Tod von Ayleen
: Gutachter hält mutmaßlichen Mörder für voll schuldfähig

Im Juli 2022 soll ein 30-Jähriger die Schülerin gewaltsam getötet haben. Im Mordprozess um die 14-Jährige ist am Mittwoch ein Gutachter hinzugezogen worden
Von
Amelie Schröer
Gießen
Jetzt in der App anhören

Der Angeklagte (2.v.l.) 30-Jährige wird von Justizwachtmeistern in den Verhandlungssaal gebracht.

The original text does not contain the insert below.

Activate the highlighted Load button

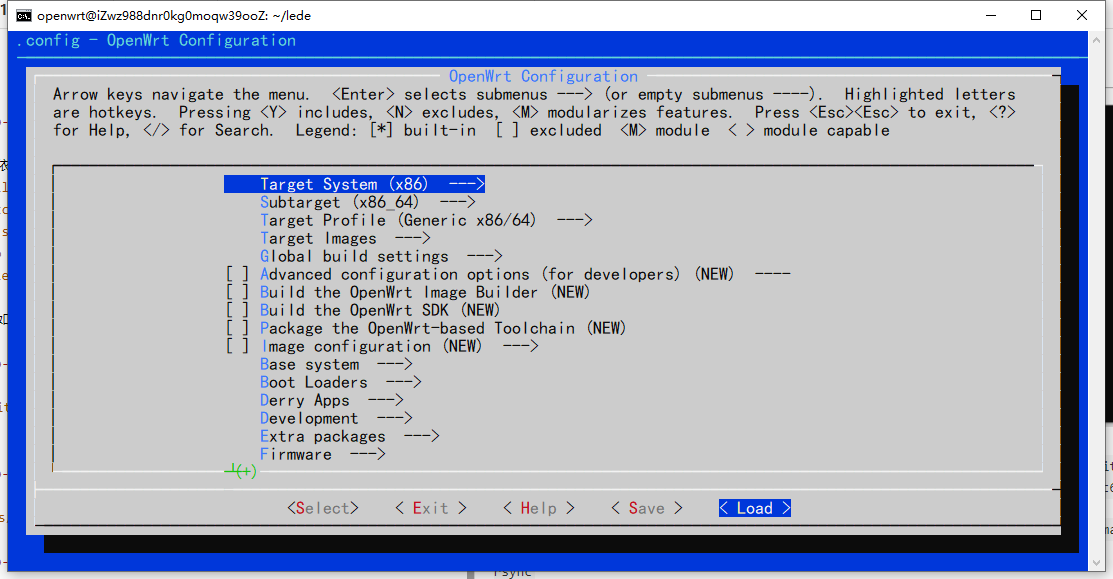[754, 508]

Am Mittwoch (20.09.) entscheidet ein psychiatrischer Gutachter über die Schuldfähigkeit des Mannes.

Boris Roessler/dpa

Der Prozess um den gewaltsamen Tod der damals 14-jährigen Ayleen ist heute, am 20.09., weiter gegangen: Dabei kam auch ein psychiatrischer Gutachter zu Wort. Im Mittelpunkt stand die Frage der Schuldfähigkeit des Angeklagten. Die Staatsanwaltschaft legt dem 30-Jährigen unter anderem Mord, versuchte Vergewaltigung mit Todesfolge und Nötigung zur Last.

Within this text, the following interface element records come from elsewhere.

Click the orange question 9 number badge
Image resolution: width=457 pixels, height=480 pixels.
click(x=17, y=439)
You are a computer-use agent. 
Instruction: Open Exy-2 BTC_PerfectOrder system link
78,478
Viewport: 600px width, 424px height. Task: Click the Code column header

Nach Tod an Ayleen: Das sagt der Gutachter

Aus Sicht der Beurteilung des psychiatrischen Gutachters ist der mutmaßliche Mörder der Schülerin voll schuldfähig. Weiter teilte der Sachverständige bei der Anhörung vor dem Landgericht Gießen mit, dass eine erhöhte Gefahr bestehe, dass der Mann weitere sexuell motivierte Tötungsdelikte begehen könnte.

Ferner gehe der Gutachter von einer dissozialen Persönlichkeitsstörung mit psychopathischen Zügen aus. Eines der großen psychiatrischen Störungsbilder, wie etwa eine Schizophrenie, seelische oder geistige Mängel schließe er aus. Der Angeklagte zeige weder Reue noch Empathie oder Mitleid. Sexuelle Grenzverletzungen seien zudem „eine früh etablierte Verhaltensschablone“ bei dem Angeklagten. „Es besteht eine dezidierte Risikoverfassung für sexuell motivierte Straftaten und eine dezidierte Risikoverfassung für sexuell motivierte Tötungsdelikte“, so der Gutachter.

Angeklagter gesteht Mord an Ayleen

Zum Prozessauftakt hatte der Mann eingeräumt, die 14-Jährige getötet zu haben und dabei angegeben, die Tat sei im Streit geschehen. Die Ermittler gehen jedoch von einem sexuellen Motiv aus.

Der 30-Jährige und die junge Schülerin sollen sich über einen Online-Dienst im Internet kennengelernt haben. Der Angeklagte soll Ayleen darin auch zahlreiche Nachrichten mit stark sexualisierten Inhalten geschrieben, sowie Nacktfotos von ihr gefordert und sie damit unter Druck gesetzt haben. Der Mann muss sich deshalb unter anderem wegen Mordes, versuchter Vergewaltigung mit Todesfolge und Nötigung vor Gericht verantworten.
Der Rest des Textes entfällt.